A few weeks ago a professional window cleaner came to work at my house in central Jerusalem. The window guy was an affable, middle-aged, native English speaker. After a brief episode of Jewish geography, he began cleaning on the top floor, working his way down to the main floor, where I was writing on my laptop at the kitchen table. When he was nearby, we engaged in a few more predictable exchanges: where we were born, when we made aliyah and so on.
Then he put down his cleaning tools, turned to me and asked, “You have kids?” I told him that my daughter lived in Jaffa, near Tel Aviv.
My answer did not suffice. He responded with, “Is that it, or do you have more?” There would be nothing unsettling in his question, especially in the Land of Israel where we are commanded ”to be fruitful and multiply,” were it not for the fact that I used to have another child, a son. Eric, my first-born, died more than eight years ago, just short of his 27th birthday.
I decided to tell him: “I lost a son.” In the developed world it is unusual to lose a child. It’s a peculiar expression, a euphemism we use in relationship to death, as though Eric were a 5-year old and we were shopping at the mall and got temporarily separated. Sometimes, after hearing that I have a deceased child, a person will be quiet for a moment or change the topic entirely, perhaps not wanting to pry (even in Israel, where prying is practically a national pastime).
Others, like my window cleaner, are genuinely curious and unabashed about pursuing the matter: “How did he die?” This question prompted me to make another split-second decision: To tell or not to tell? “By suicide.” I answered, as neutrally as possible. It is hard to be neutral about suicide. I no longer use the phrase “committed suicide,” as it implies that a crime has been committed. My son was not a criminal. He was bipolar. He was also brilliant, funny, compassionate, charismatic and loving.
The window cleaner mumbled a sympathetic word or two, but as is often the case the conversation came to an abrupt halt. This decision of whether or not to mention the subject of suicide is a recurring dilemma. It is part and parcel of the conversational social life of a parent of a suicide, especially in a family-centered society like Israel. My daughter experiences similar challenges when people ask her if she has siblings.
Most people have nothing much to say after hearing about a loved one’s suicide. Death can be difficult enough to handle, but suicide is a double whammy, the taboo of taboos. It terrifies, and their association with it sometimes taints “suicide survivors.”

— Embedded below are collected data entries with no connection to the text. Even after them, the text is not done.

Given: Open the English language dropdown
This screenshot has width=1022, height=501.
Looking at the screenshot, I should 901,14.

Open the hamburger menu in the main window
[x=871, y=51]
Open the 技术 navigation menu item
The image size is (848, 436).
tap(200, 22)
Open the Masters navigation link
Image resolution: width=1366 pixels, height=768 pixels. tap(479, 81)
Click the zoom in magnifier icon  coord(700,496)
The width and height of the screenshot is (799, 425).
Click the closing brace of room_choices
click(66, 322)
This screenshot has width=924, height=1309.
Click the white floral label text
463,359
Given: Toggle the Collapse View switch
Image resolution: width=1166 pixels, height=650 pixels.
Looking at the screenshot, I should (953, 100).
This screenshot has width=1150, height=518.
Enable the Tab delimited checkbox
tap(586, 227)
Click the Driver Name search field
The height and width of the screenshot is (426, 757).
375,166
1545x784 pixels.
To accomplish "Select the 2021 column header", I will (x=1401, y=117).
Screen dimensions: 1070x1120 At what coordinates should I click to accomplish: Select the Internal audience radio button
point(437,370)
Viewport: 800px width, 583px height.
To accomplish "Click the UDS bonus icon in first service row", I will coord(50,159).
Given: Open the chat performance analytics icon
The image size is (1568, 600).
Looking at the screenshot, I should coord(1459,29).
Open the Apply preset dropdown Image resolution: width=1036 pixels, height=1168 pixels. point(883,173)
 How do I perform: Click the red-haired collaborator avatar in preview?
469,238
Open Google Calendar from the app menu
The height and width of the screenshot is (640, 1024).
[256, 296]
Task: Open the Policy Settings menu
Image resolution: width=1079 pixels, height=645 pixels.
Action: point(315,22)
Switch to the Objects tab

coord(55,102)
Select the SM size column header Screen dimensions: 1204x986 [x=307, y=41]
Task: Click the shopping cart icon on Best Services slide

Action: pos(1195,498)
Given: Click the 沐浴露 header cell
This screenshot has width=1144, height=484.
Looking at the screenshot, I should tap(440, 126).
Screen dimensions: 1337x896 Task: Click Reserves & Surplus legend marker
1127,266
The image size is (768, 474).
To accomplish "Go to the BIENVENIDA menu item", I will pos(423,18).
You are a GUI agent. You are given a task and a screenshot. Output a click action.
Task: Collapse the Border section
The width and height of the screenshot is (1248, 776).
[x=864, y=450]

“Suicide survivor!” What telling terminology. Ordinarily, we think of a survivor as an individual who has pulled through after an atrocity, as in rape or cancer, or the Holocaust. But “suicide survivor” refers not to the person who survives a suicide attempt, but to the friends and family left behind after a “completed” suicide, the current buzzword in suicidology. This tells us something about the social enormity of such a death. It reflects our deepest, primal fears that the suicide might take our loved ones. When children die by “normal” means, however horrible, be it leukemia or a traffic accident, we call it a tragedy, but we do not refer to the parents and siblings as survivors. And our sympathy toward survivors is oftentimes ambivalent. A negative reaction to suicide is nearly universal except for some very specific and unusual circumstances.
Judaism is no exception. Not so long ago, Jewish suicides were buried outside the cemetery gates and were not given the respect of a proper burial and full mourning rites. As in most other mainstream religions, suicide was viewed as a sin against God. Today, Judaism defines the suicide as mentally ill and therefore not responsible for his sinful behavior. But these changes in the interpretation of Jewish law and the more general worldwide trend toward decriminalization of suicide do not eradicate pre-existing, and largely unconscious, social taboos.
There are many reasons for me to avoid the topic of suicide in casual conversation. Aside from the fact that I may be regarded as an inadequate parent, I do not enjoy making people uncomfortable. On the other hand, I am increasingly aware that when I don’t tell the truth, I am collaborating with the enemy. The enemy is silence, which stems from shame and embarrassment about mental illness. I am also being disrespectful to my son and his interrupted life. He did exist. I did have a son. My daughter had a brother. It is a grotesque lie to suggest that I had no other children.
When I talk about my son, many people react as though suicide were unusual or rare, even though statistics prove otherwise. In Israel, suicide is the second most common cause of death for young males. Among the Israel Defense Forces, there are more deaths from suicide than from actual military operations. In Israel, as in America and elsewhere, rates of automobile deaths and homicides are significantly lower than suicide rates.
The general silence on the topic may actually propel a potential suicide toward his final act, as some experts are beginning to argue. It accentuates their alienation. I recall with great regret and some anger the misguided advice I was given by both my son’s therapist and his psychopharmacologist.
They knew that my son was obsessing about suicide. At the time, I knew very little about the subject myself, so I deferred to them when they specifically instructed me to avoid discussing the issue with him. They did likewise. We will never know the effects of this strategy of silence on my son’s ultimate decision.
Judith Posner is a writer and a retired professor from York University, in Toronto. She lives in Jerusalem.